PROBLEM:
Set down, exactly as written, the lines from the top of the data to the line that holds "The image size is (640, 480).", and omit the pictures.

[Pixel coordinate grounding data]
····················

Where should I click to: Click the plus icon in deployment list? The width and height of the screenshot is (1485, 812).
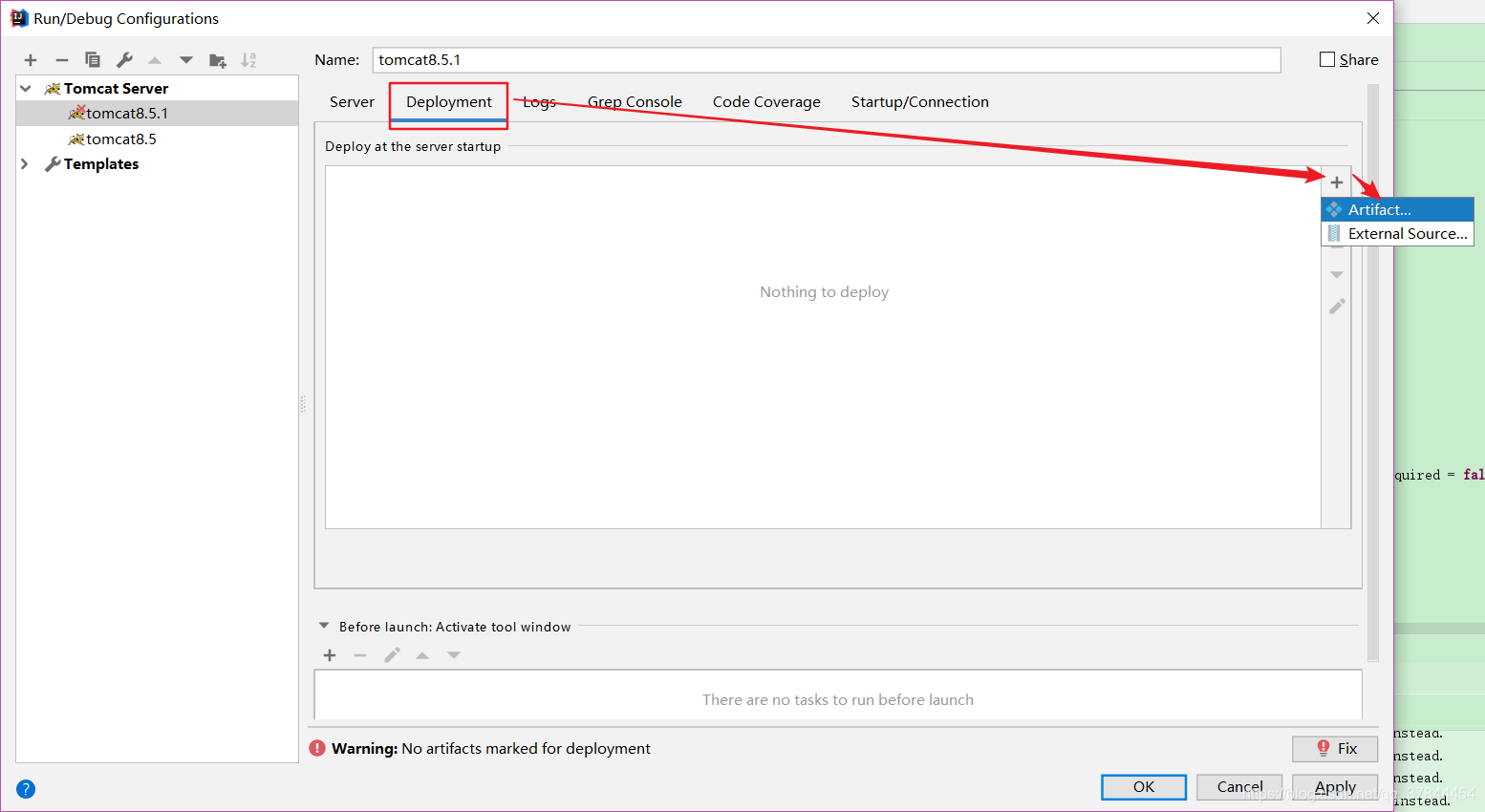(x=1337, y=182)
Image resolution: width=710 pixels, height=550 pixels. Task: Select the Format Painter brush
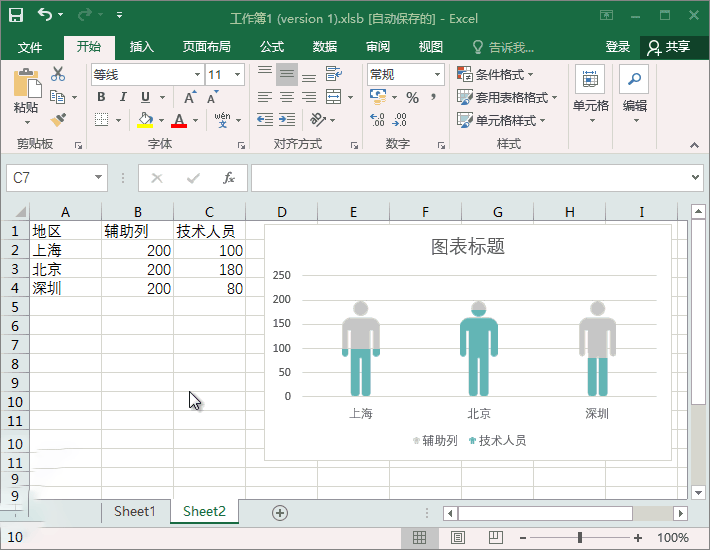[x=57, y=120]
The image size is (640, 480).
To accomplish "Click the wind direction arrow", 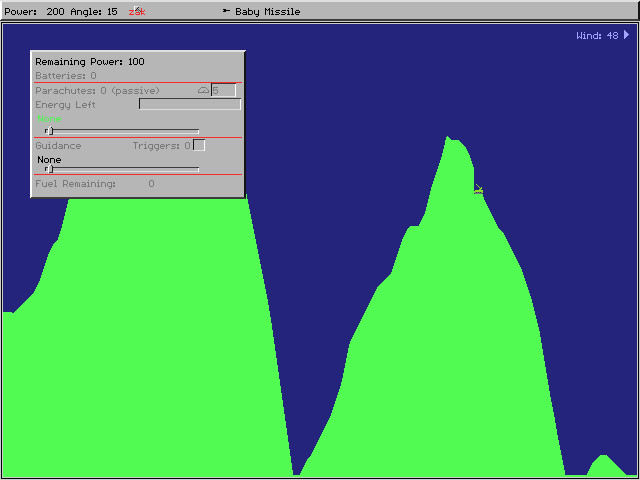I will pyautogui.click(x=627, y=35).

····················

RESULT FOR THIS TASK:
Where should I click to: Click the plus icon in deployment list? The width and height of the screenshot is (1485, 812).
(x=1337, y=182)
Image resolution: width=710 pixels, height=550 pixels. Task: Select the Format Painter brush
[x=57, y=120]
The image size is (640, 480).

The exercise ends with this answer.